The mutual feeling of wonderment and good relationship was to end in the succeeding years. The Portuguese colonists, lacking in numbers, tried to enslave the Indians for agricultural work. Groups of fierce conquistadores organized expeditions, called "bandeiras" (flags) into the backlands to capture Indians and to look for gold and precious stones. They soon also came to realise that Indians were not all alike, and that many tribes were war-like and practiced cannibalism.

As the bandeiras explored more and more of the vast lands of Brazil, they found hundreds of new tribes, which mostly suffered the same fate as those who inhabited the coast. Of the few tribes that managed to survive to the present day, many did so by retreating into the Amazon rain forests — which provided a protection of sorts, due to its vastness, its hostile environment, and its dense vegetation.

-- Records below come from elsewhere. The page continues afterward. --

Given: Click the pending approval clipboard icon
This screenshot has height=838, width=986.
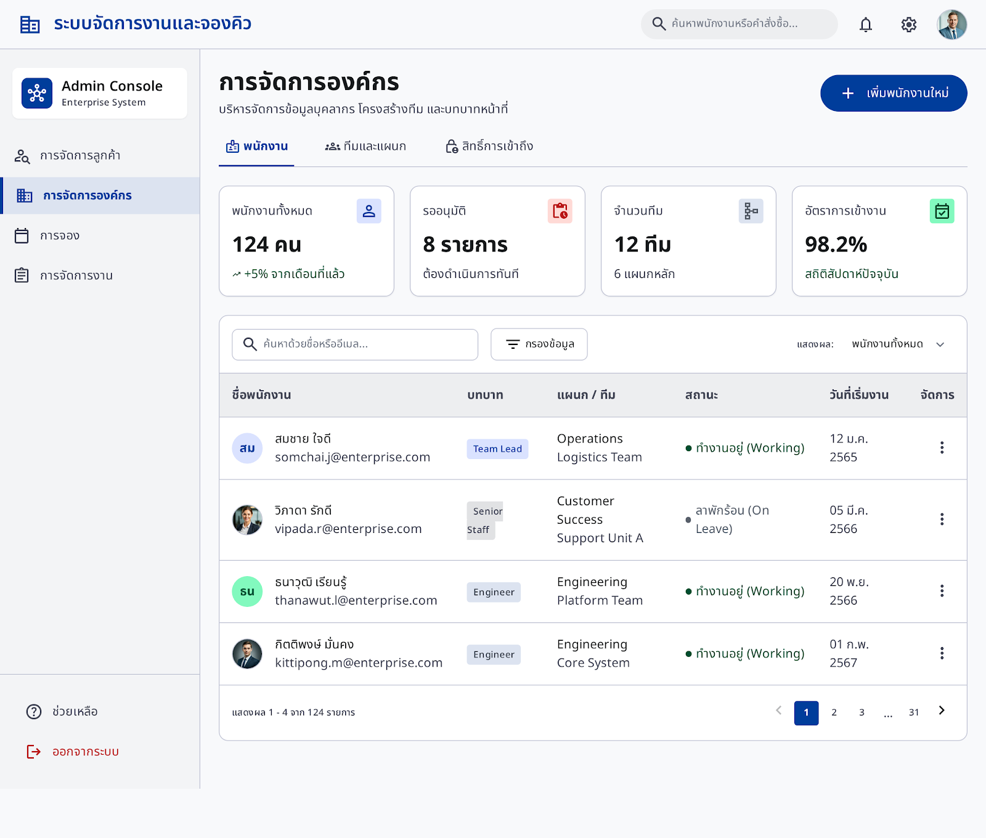Looking at the screenshot, I should point(560,211).
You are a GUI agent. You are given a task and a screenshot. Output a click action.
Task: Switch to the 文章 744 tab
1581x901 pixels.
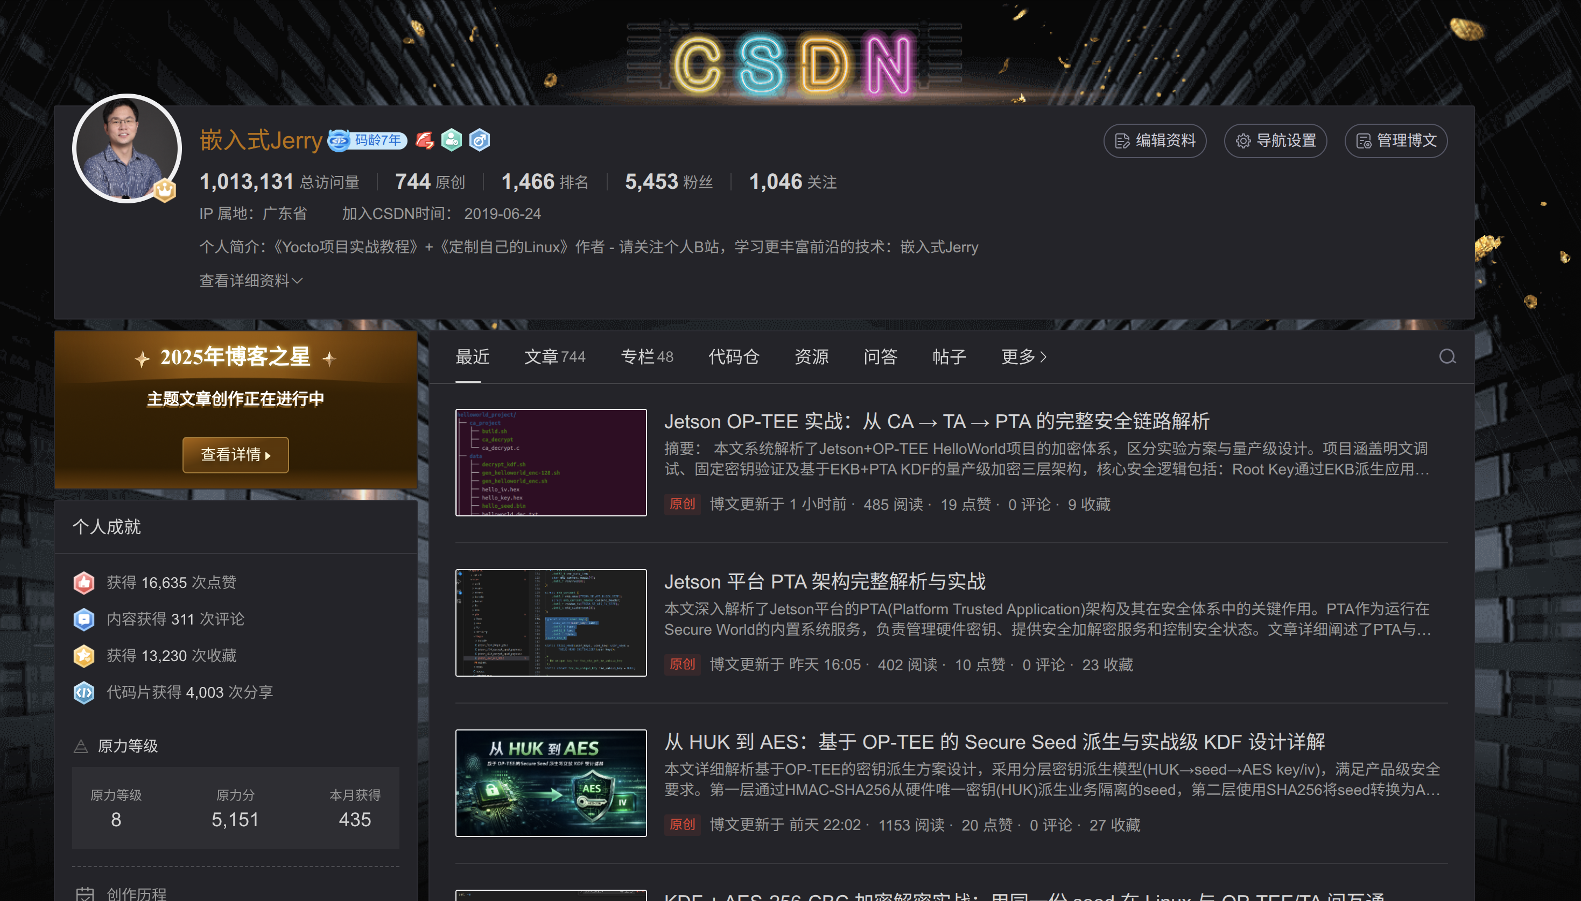point(554,356)
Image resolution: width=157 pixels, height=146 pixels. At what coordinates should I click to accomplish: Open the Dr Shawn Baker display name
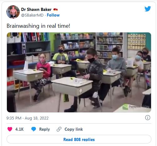click(36, 10)
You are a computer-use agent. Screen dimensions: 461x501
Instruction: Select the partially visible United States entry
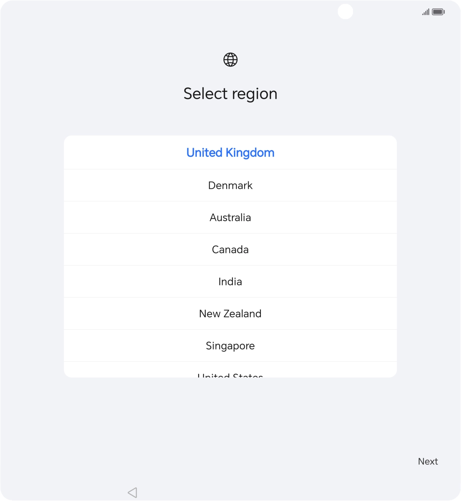point(230,374)
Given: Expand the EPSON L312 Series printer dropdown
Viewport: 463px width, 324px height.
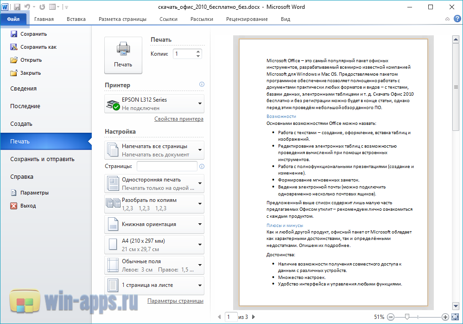Looking at the screenshot, I should [154, 104].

The Indians were soon infected by diseases brought by the Europeans against which they had no natural immunity, and began dying in enormous numbers. Many were also forced from their lands by the aggressive conquerors. They refused to be enslaved, sometimes in extreme ways, such as suicide, and receded into the backlands, so that the Portuguese had to start importing black slaves from Africa.

The Jesuits

The Jesuit priests, who had come with the first Governor General to provide for religious assistance to the colonists, but mainly to convert the "pagan" peoples to Catholicism, took the side of the Indians and extracted a Papal bull stating that they were human and should be protected.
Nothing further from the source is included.